The True Cost of Employee Turnover
High employee turnover has a negative impact on morale, productivity, and your bottom line while recruiting and training new employees costs you time and money. According to the Bureau of Labor Statistics, employee turnover rates are highest in trades and utilities, construction, retail, customer service, hospitality and service.
According to a CAP study, high employee turnover rates can be really expensive:
- It costs about 16% of an annual salary to replace employees in high-turnover, low-paying jobs (less than $30,000 a year).
- It costs about 20% of an annual salary for mid-range positions (earning $30,000 to $50,000 a year).
- The cost of advertising for a post, the time spent on interviews and onboarding a new employee also adds to your retention woes.

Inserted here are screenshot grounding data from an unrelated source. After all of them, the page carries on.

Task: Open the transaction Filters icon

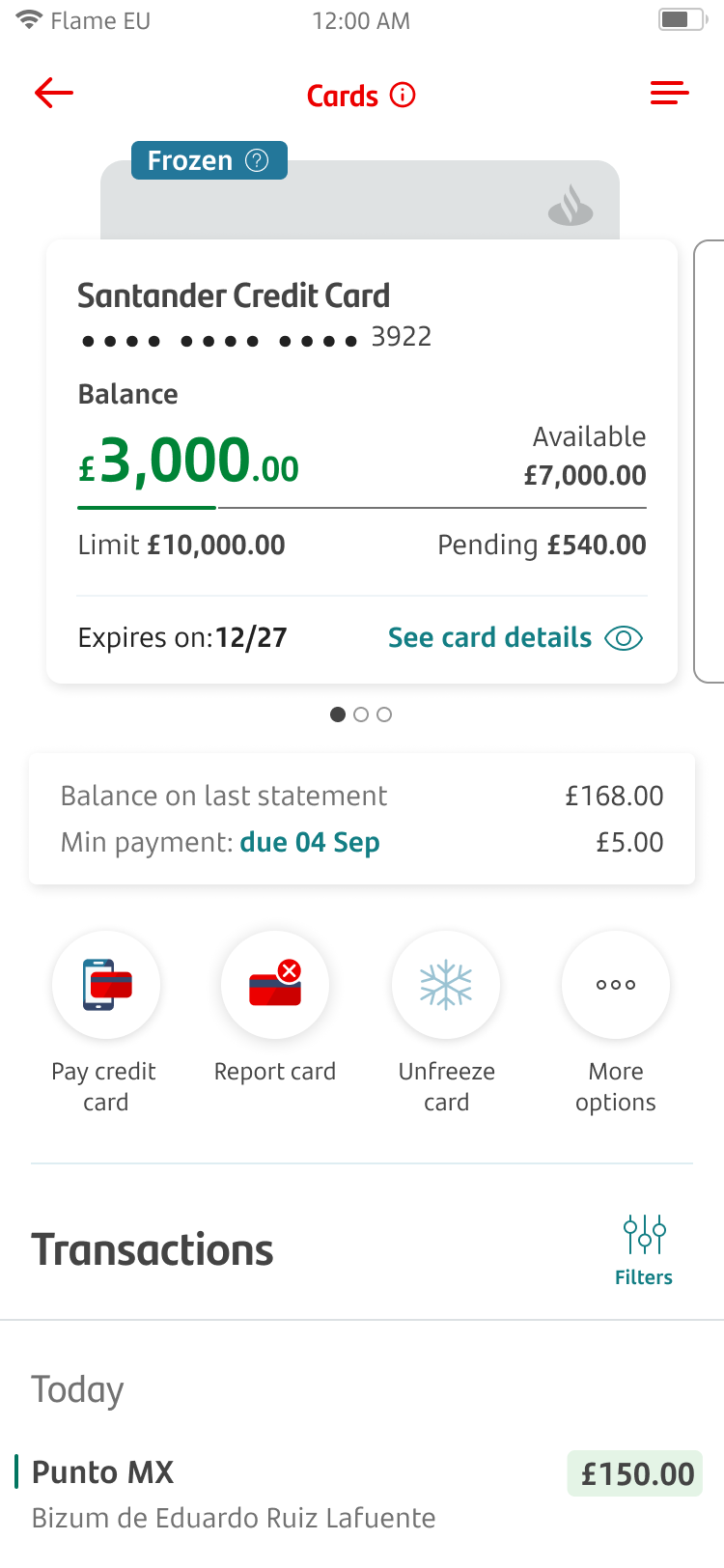Action: click(644, 1235)
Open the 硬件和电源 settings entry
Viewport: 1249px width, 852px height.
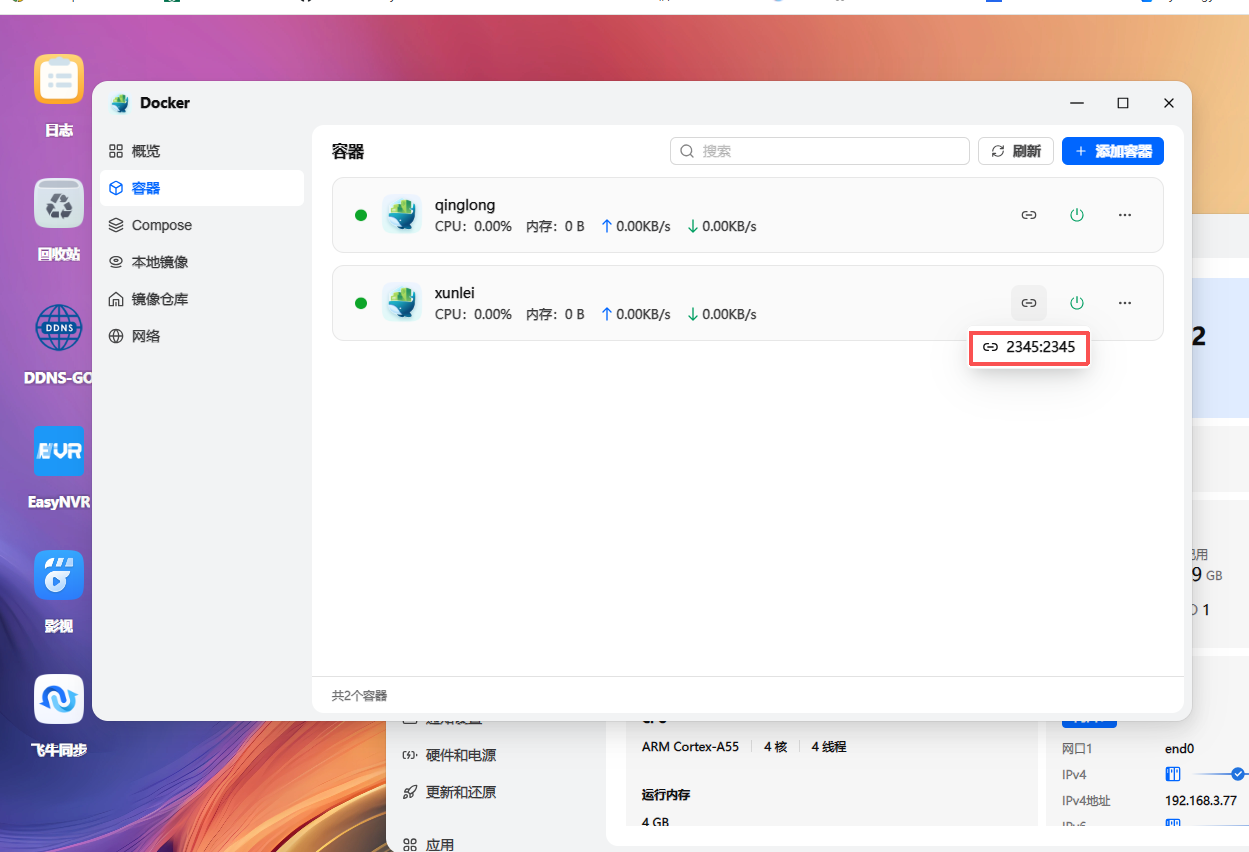463,755
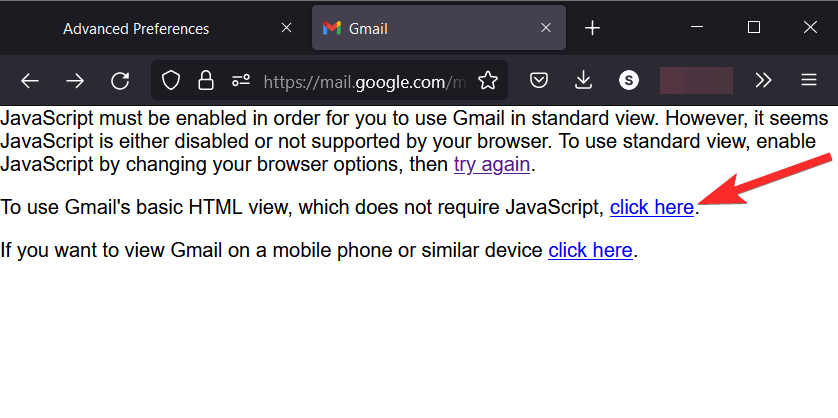Switch to the Advanced Preferences tab
838x418 pixels.
pos(136,28)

- Training costs over 2-3 years are likely to add up to 10-20% of an employee’s salary. Not to mention productivity losses as new employees get up to speed.
One way to ensure that your employees stick around is to create a safe, supportive work environment with good salaries and opportunities for growth. Another way is to hire the right people from the start. Knowing that a prospective employee has the requisite skills and is a good fit for your company will make it more likely that they stay put.
Here is a list of potential questions to ask interviewees to get a better picture of their skills and personalities:
- Are you able to read and interpret blue prints and electrical drawings? What experience or training do you have with this task?
- Are you familiar with jobsite safety regulations? Have you had any jobsite safety training?
- Have you ever been injured on a jobsite? If yes, what would you do differently to prevent injury in the future?
- What projects have you been working on?
- Do you have good math and measurement skills? Have you received any training in this regard?
- Have you ever walked off a jobsite? If so, why?
- What are your strategies for dealing with difficult clients?
- What do you do if a customer has a problem with a job you have done?
- What special talents do you bring to the company?
- What are your future career goals?
- Do you work well in a team?
- What do you do to continuously improve your skills or efficiency?
- What personal characteristics do you value most in others?
- How open-minded are you to new ideas or processes on a jobsite?
Take time from your busy schedule to thoroughly check out prospective employees. Be sure to check their references and conduct proper interviews. Taking time to do these steps properly will mean you are able to hire the right people for the job and people who are a good fit for your team.